Metro Manila Escapes Lockdown Repeat, Given 2 Weeks to Slow COVID-19
Metro Manila, home to roughly 12 million people, must slow the spread of COVID-19 in two weeks to avoid being plunged back into a lockdown. Prevailed upon by top Cabinet officials and the capital’s mayors, President Rodrigo Duterte kept the region under general community quarantine or GCQ, his spokesman said on July 15.
The recommendation to the President was to roll Metro Manila back to a Modified ECQ or enhanced community quarantine. Interior Sec. Eduardo Año and the Chief Implementer of the country’s pandemic response, Sec. Carlito Galvez appealed. Metro Manila’s mayors also promised to tighten localized lockdowns, strengthen tracing, testing and treatment and enforce GCQ restrictions on a wider scale, Presidential Spokesperson Harry Roque said.

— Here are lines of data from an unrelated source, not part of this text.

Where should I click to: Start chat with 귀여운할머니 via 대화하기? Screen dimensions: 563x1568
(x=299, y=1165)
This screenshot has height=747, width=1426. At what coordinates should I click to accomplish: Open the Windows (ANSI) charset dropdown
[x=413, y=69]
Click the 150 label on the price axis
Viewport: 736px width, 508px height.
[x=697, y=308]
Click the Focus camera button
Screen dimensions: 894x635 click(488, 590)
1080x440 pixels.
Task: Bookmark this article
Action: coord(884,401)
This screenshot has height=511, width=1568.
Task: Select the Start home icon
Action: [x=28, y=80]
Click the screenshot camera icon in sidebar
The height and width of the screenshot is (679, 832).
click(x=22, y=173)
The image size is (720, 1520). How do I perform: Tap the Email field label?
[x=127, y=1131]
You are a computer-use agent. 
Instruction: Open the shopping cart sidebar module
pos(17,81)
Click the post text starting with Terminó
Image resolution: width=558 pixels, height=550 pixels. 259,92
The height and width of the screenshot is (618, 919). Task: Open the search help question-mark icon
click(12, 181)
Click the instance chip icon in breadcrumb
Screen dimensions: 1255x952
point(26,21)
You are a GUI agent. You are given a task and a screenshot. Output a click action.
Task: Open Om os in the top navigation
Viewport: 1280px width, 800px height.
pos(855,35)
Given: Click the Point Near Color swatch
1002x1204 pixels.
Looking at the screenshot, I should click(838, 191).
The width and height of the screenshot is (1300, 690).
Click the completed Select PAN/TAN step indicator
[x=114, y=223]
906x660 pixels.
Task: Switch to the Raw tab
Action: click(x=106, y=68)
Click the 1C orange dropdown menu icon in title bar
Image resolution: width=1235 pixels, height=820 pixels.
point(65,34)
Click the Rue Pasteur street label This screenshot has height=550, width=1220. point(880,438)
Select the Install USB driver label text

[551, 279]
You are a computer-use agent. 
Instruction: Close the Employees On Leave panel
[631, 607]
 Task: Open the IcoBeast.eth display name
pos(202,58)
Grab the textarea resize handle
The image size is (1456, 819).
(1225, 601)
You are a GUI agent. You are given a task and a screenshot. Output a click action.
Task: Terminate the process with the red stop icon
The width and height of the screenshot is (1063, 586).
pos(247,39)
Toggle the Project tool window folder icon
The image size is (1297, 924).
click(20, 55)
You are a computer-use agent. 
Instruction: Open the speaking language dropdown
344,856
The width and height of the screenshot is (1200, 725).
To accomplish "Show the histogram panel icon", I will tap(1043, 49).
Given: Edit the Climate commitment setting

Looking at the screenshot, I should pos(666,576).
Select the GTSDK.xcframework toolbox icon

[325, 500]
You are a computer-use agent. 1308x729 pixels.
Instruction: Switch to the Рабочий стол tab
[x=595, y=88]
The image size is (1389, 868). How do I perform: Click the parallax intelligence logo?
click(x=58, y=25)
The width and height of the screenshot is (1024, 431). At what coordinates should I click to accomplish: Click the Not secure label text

Duterte changed his mind and the decision was announced roughly before midnight of July 16, when the current GCQ will expire. From mid-March to the end of May, Metro Manila was under ECQ and the slightly looser MECQ. Eleven weeks of lockdown shuttered businesses, paralyzed public transport and required people to stay at home and go out of the house only for essentials, quarantine passes in tow.
“Malinaw sa diskusyon na kapaghindi po napabagal ang pagkalat ng COVID-19 sa Metro Manila, posibleng bumalik sa MECQ pagkatapos nitong dalawang linggo (It’s clear in the discussion that unless the spread of COVID-19 is slowed, it’s possible for Metro Manila to return to MECQ),” Roque said.
“Hinihimok natin ang ating mga kababayan sa Metro Manila, kinakailangan po, ingat buhay para sa ating hanapbuhay (We urge Metro Manila residents, take care of yourselves for the sake of your jobs.),” he said.
The discussions to persuade Duterte to keep the capital region under GCQ were lengthy, Roque said. During which, the public was given a reprieve. “Binigyan ng pagkakataon ang mga taga-Metro Manila napatunayanna kaya nilang ingatan ang buhay para sa kanilang hanapbuhay (Metro Manila residents are given a chance to prove that they can take care of themselves for the sake of their jobs.)
Only one area, Cebu City, remains under MECQ, wherein stay-at-home orders remain, public gatherings are limited to five people and only those running errands or working in permitted industries can go out of their houses, Roque said. The rest of the country is under Modified GCQ, the lowest in a four-step quarantine classification system before the full lifting of quarantines.
As of 4 p.m. on July 15, the Department of Health tallied 58,850 COVID-19 cases including 1,614 deaths and 20,976 recoveries. The cases started to spike after the MECQ was downgraded to GCQ on June 1. That first significant easing of one of the world’s longest lockdown allowed shopping malls, trains, taxis, ride-sharing and office work to resume, albeit at limited capacities.